▶ **Tarea propuesta**:
Por favor, reproduce íntegro y sin cambios el fragmento sobre los comienzos de la narrativa moderna.

La narrativa moderna comenzó en realidad cuando la «acción» de la novela pasó de encontrarse en la calle a encontrarse en el alma. Y la primera vez que se dio este paso fue tal vez cuando Madame de La Fayette escribió, en el siglo xvii, una pequeña historia titulada La princesa de Clèves, una historia de amor desesperado y muda renunciación en la que el tenor elegante de las vidas que se retratan apenas se ve alterado por los episodios de júbilo y de agonía que se suceden bajo la superficie.
El siguiente paso se dio cuando los protagonistas de este nuevo drama psicológico, que eran marionetas arquetípicas –el héroe, la heroína, el villano, el padre huraño, etc.–, se convirtieron en seres humanos reales y reconocibles. Aquí también fue un novelista francés, el Abbé Prévost, el que abrió el camino con Manon Lescaut, pero el esbozo que él hace de los personajes parece resumido y esquemático si se los compara con la primera gran figura de la narrativa moderna: el espeluznante El sobrino de Rameau. Hasta mucho después de la muerte de Diderot nadie se dio cuenta de que el autor de tantas historias excepcionales, pobladas de marionetas del siglo xviii, se estaba anticipando en la creación de esas figuras humanas sórdidas, cínicas y desoladas, no solo a Balzac, sino también a Dostoievski.

(Registros de datos recopilados)
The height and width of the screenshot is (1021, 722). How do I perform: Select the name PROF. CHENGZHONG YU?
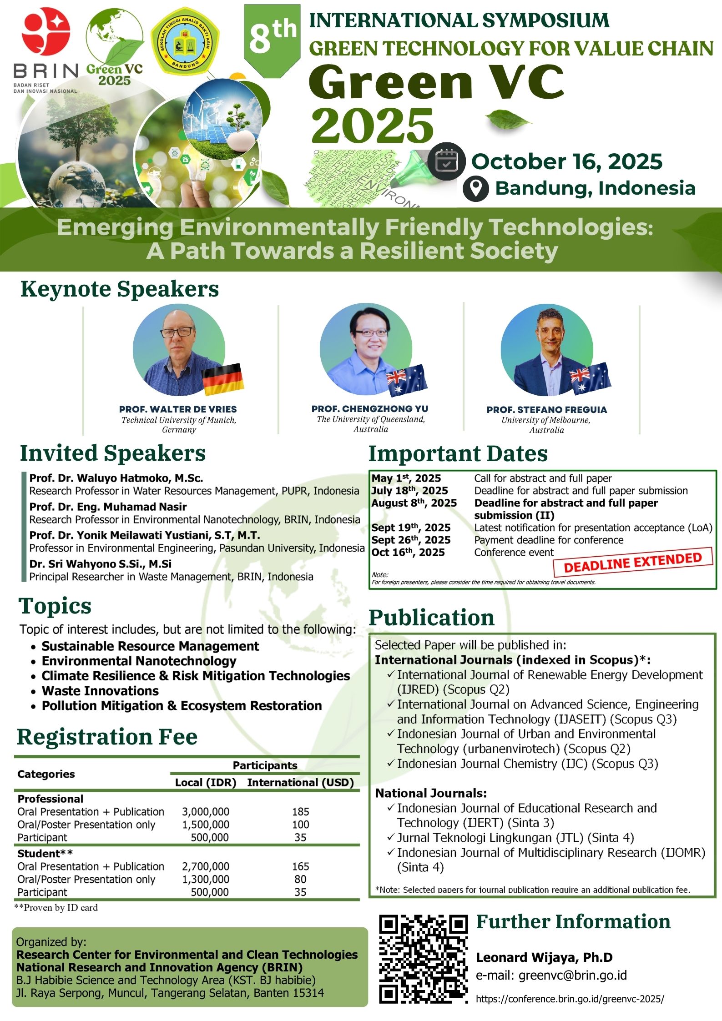click(370, 408)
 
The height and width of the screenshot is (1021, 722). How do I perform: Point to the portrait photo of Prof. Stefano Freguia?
click(547, 350)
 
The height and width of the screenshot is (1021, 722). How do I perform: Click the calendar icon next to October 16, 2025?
click(446, 161)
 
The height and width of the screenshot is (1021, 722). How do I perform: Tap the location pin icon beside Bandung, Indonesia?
click(476, 188)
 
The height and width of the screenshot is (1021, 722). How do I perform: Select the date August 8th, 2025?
click(414, 503)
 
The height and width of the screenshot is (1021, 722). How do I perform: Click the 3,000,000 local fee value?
click(206, 811)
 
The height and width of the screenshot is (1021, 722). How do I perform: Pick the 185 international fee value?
click(301, 811)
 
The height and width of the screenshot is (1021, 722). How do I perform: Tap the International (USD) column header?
click(301, 782)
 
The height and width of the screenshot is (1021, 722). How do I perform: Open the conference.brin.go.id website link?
click(570, 999)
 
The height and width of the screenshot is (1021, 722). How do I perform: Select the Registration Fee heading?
click(107, 736)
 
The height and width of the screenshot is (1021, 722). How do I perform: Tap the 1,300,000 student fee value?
click(206, 879)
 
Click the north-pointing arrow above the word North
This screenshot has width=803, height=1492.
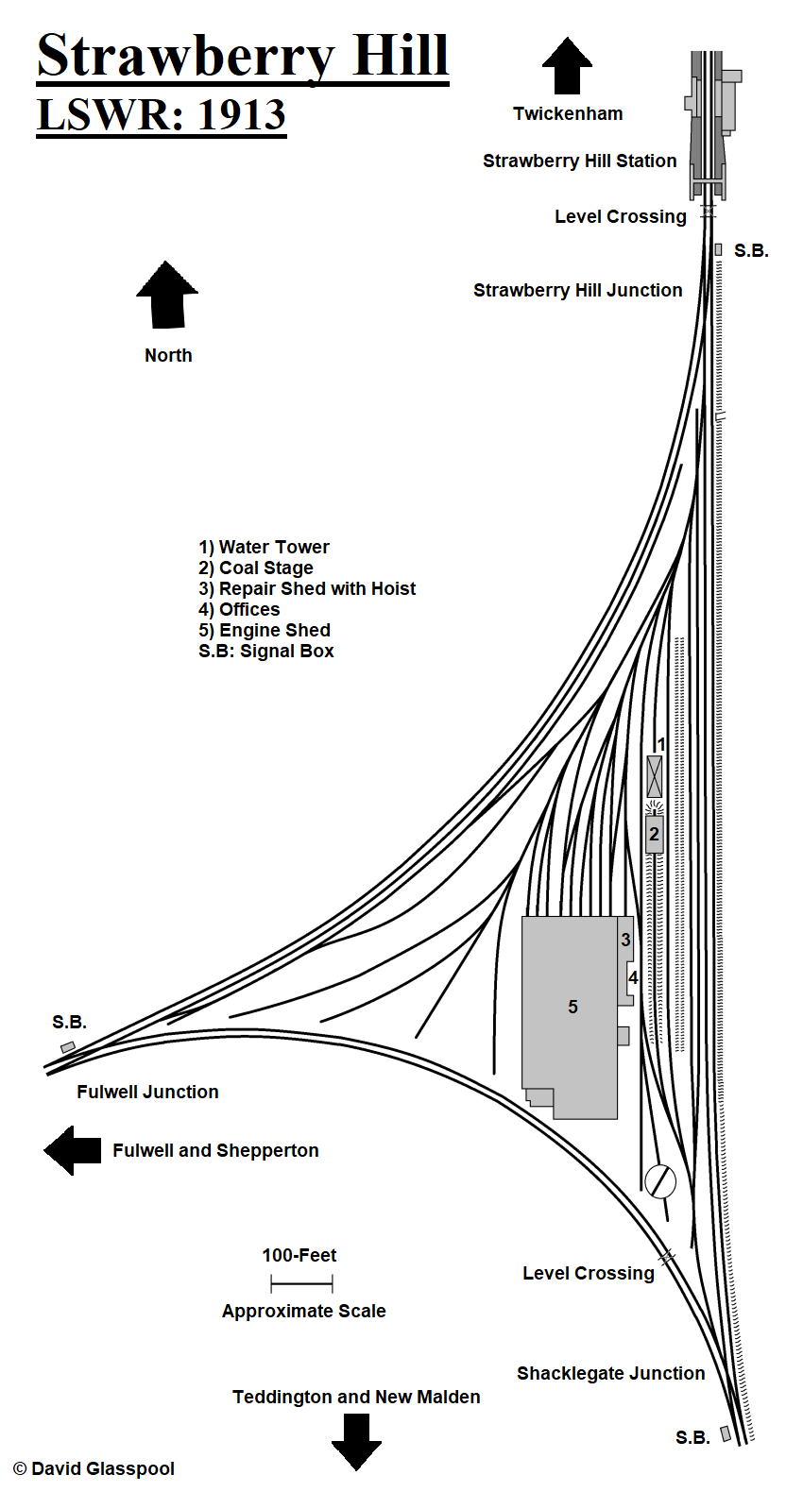167,296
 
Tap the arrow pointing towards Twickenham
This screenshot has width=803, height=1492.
567,67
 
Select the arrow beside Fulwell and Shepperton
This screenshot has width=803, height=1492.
73,1150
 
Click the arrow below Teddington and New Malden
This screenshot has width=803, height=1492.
356,1441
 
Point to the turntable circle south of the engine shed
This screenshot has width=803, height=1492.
660,1180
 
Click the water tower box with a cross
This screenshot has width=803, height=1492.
654,776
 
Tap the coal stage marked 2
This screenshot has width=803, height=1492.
654,835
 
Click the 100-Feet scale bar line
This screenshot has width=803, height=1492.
301,1283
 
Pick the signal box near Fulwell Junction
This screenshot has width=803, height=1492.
68,1047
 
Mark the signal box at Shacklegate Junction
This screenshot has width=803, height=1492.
726,1433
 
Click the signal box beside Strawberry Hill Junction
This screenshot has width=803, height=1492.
718,249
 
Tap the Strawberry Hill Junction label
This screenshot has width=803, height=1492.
577,290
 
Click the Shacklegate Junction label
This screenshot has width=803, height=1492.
610,1373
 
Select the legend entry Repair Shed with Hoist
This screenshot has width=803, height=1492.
307,588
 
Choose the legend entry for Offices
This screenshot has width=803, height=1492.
239,609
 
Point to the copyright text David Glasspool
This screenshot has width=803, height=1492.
94,1468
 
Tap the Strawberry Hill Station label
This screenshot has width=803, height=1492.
579,161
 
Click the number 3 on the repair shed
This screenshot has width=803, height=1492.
625,940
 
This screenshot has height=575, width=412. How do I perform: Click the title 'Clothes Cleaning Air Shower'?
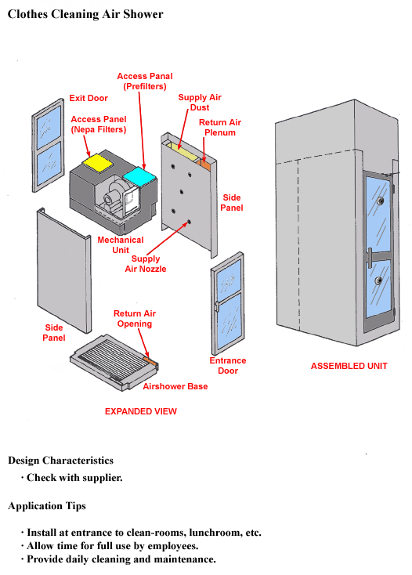[85, 15]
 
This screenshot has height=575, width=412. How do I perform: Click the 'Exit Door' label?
[89, 98]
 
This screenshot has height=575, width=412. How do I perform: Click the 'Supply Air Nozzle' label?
[146, 264]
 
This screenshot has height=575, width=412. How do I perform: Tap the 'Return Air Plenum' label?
[219, 128]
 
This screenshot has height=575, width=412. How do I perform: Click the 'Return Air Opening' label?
[133, 319]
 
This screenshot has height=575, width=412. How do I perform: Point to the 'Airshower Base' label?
[175, 386]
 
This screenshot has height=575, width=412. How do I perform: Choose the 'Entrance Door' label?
[227, 366]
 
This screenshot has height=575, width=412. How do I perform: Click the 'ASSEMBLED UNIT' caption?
[349, 366]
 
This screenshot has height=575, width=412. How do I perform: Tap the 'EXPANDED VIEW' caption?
[141, 411]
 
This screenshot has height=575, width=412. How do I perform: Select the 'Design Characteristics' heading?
[60, 461]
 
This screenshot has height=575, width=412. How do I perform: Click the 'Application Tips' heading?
[47, 506]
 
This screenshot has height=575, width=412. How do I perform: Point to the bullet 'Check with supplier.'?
[74, 477]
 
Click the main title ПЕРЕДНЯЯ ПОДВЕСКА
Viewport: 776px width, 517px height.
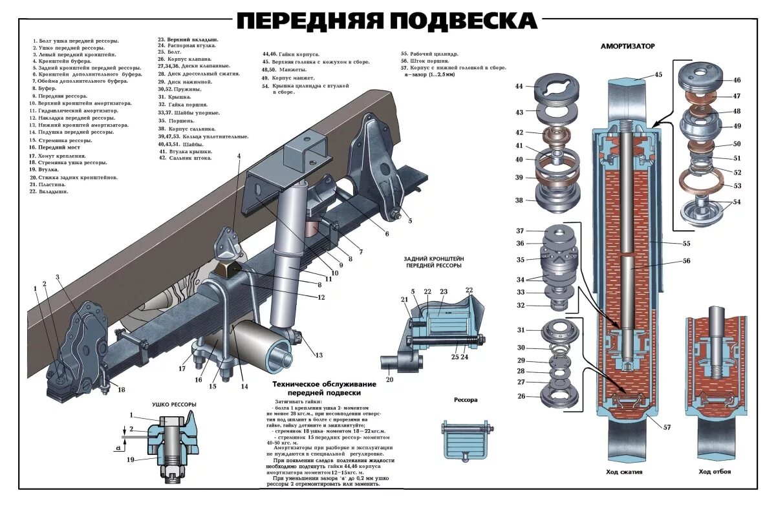tap(386, 21)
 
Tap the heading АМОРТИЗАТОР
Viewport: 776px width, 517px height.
tap(627, 47)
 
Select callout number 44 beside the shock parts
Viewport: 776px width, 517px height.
tap(519, 87)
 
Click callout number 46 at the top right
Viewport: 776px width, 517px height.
tap(737, 80)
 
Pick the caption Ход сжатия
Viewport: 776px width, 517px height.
tap(623, 472)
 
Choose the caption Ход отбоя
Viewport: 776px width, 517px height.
tap(715, 472)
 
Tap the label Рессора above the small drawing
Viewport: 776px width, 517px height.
tap(466, 400)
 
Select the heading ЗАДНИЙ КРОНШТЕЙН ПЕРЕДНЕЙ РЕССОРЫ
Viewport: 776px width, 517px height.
tap(434, 262)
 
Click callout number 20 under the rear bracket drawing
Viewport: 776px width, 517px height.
tap(389, 379)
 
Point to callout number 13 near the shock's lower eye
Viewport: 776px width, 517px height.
tap(318, 355)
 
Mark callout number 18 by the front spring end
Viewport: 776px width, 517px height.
tap(121, 389)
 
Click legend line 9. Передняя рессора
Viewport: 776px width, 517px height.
tap(59, 96)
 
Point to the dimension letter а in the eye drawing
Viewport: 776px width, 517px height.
tap(117, 447)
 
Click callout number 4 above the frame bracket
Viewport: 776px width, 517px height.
tap(239, 156)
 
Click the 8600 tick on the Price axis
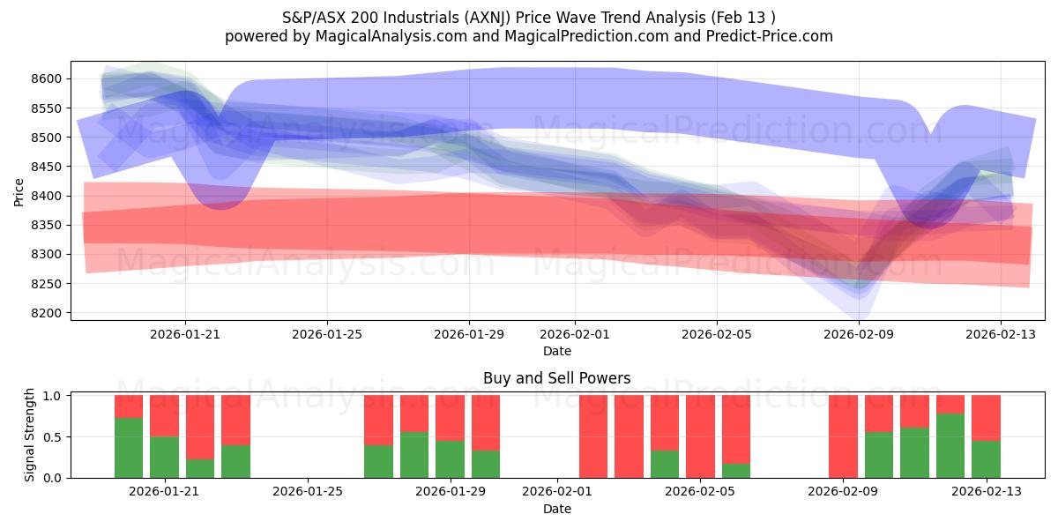coord(48,79)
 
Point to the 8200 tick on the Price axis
coord(48,313)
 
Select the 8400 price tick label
coord(48,196)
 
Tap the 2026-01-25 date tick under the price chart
coord(327,335)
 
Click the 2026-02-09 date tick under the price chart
coord(859,335)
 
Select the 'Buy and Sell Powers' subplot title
coord(556,378)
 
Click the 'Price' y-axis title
coord(19,190)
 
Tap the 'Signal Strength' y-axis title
coord(29,435)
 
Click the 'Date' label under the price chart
coord(556,351)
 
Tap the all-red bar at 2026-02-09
coord(843,436)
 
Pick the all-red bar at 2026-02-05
coord(700,436)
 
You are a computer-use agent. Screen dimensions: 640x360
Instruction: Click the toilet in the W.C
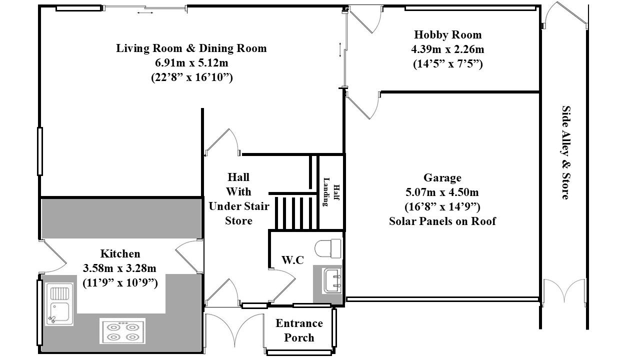(x=328, y=248)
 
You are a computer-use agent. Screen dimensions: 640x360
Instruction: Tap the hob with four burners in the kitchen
(x=122, y=331)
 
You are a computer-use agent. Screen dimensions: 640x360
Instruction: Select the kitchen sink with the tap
(x=59, y=304)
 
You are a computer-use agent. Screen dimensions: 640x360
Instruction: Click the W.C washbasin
(x=332, y=281)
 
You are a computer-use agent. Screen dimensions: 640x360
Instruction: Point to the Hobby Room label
(x=448, y=35)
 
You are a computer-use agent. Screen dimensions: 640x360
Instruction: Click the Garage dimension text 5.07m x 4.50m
(x=442, y=192)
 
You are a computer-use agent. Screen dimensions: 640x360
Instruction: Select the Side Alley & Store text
(x=566, y=152)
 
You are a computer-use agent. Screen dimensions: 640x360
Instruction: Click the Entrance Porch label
(x=299, y=330)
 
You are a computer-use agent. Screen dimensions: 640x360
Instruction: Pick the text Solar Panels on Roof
(x=442, y=221)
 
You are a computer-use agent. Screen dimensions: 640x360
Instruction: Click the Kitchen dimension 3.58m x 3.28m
(x=120, y=268)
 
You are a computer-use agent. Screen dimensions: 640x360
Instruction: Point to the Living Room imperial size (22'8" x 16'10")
(x=192, y=78)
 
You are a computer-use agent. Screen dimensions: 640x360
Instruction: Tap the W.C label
(x=292, y=260)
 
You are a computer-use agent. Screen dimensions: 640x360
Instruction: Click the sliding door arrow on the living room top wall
(x=145, y=12)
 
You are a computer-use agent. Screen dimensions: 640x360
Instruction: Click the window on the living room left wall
(x=40, y=151)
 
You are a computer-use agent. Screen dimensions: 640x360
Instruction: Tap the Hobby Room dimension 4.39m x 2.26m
(x=448, y=50)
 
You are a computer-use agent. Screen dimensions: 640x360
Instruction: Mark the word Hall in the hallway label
(x=238, y=177)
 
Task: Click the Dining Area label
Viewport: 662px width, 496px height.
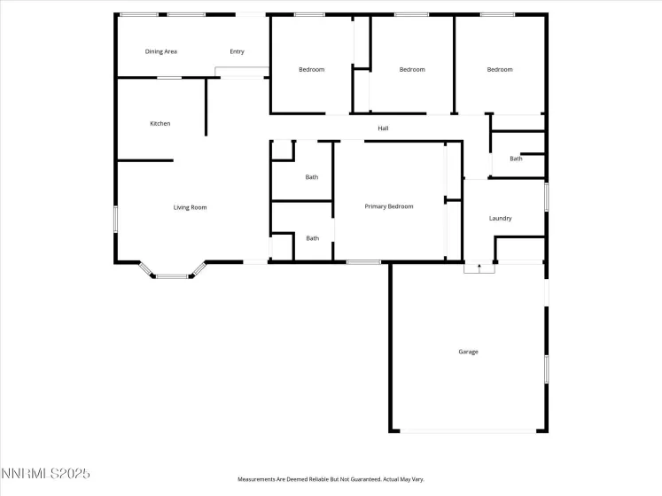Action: (x=161, y=51)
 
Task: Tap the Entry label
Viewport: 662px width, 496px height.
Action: (x=237, y=51)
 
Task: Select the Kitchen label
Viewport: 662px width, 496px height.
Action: (x=160, y=123)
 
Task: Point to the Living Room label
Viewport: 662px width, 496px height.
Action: (x=190, y=207)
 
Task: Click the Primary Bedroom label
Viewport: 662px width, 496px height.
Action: (x=389, y=206)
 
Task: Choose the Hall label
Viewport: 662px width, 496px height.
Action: (x=383, y=128)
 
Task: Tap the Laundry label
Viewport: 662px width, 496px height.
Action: (x=501, y=218)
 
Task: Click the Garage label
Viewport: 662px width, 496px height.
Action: (x=468, y=352)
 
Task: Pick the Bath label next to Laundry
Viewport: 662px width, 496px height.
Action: (x=516, y=159)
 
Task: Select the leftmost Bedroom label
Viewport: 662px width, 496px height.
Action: (x=311, y=69)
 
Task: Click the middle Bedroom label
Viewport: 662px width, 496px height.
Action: (x=412, y=69)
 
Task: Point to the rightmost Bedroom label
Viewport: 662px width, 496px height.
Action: (x=500, y=69)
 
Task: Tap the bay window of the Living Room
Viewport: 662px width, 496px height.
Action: (x=173, y=275)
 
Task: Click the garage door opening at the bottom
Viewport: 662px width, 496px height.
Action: (x=468, y=431)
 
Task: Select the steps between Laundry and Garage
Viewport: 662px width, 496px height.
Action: (x=478, y=267)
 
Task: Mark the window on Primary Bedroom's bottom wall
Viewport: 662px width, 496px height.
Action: (x=363, y=261)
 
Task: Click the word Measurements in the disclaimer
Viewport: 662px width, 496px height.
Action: (x=256, y=479)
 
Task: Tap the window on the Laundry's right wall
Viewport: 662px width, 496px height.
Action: (x=546, y=197)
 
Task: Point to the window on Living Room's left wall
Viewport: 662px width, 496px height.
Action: (x=115, y=219)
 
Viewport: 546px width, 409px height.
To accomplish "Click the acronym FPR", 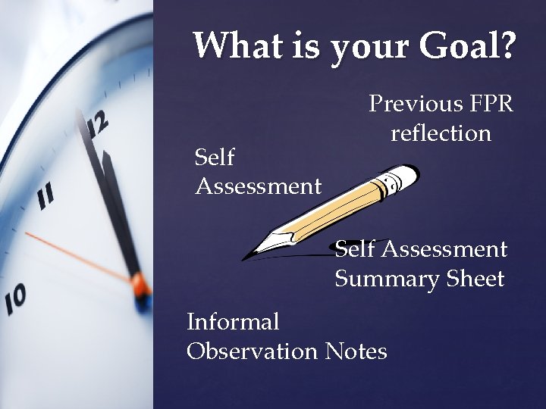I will click(x=491, y=104).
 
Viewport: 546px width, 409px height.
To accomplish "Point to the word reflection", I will click(x=441, y=133).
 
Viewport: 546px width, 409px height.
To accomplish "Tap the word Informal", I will click(x=233, y=322).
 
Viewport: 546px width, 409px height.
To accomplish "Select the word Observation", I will click(x=252, y=351).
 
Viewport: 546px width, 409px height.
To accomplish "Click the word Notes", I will click(x=356, y=351).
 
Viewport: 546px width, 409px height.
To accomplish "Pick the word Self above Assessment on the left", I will click(x=214, y=158).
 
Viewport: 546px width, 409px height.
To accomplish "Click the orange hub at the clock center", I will click(x=140, y=286).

▶ **Solución**:
La narrativa moderna comenzó en realidad cuando la «acción» de la novela pasó de encontrarse en la calle a encontrarse en el alma. Y la primera vez que se dio este paso fue tal vez cuando Madame de La Fayette escribió, en el siglo xvii, una pequeña historia titulada La princesa de Clèves, una historia de amor desesperado y muda renunciación en la que el tenor elegante de las vidas que se retratan apenas se ve alterado por los episodios de júbilo y de agonía que se suceden bajo la superficie.
El siguiente paso se dio cuando los protagonistas de este nuevo drama psicológico, que eran marionetas arquetípicas –el héroe, la heroína, el villano, el padre huraño, etc.–, se convirtieron en seres humanos reales y reconocibles. Aquí también fue un novelista francés, el Abbé Prévost, el que abrió el camino con Manon Lescaut, pero el esbozo que él hace de los personajes parece resumido y esquemático si se los compara con la primera gran figura de la narrativa moderna: el espeluznante El sobrino de Rameau. Hasta mucho después de la muerte de Diderot nadie se dio cuenta de que el autor de tantas historias excepcionales, pobladas de marionetas del siglo xviii, se estaba anticipando en la creación de esas figuras humanas sórdidas, cínicas y desoladas, no solo a Balzac, sino también a Dostoievski.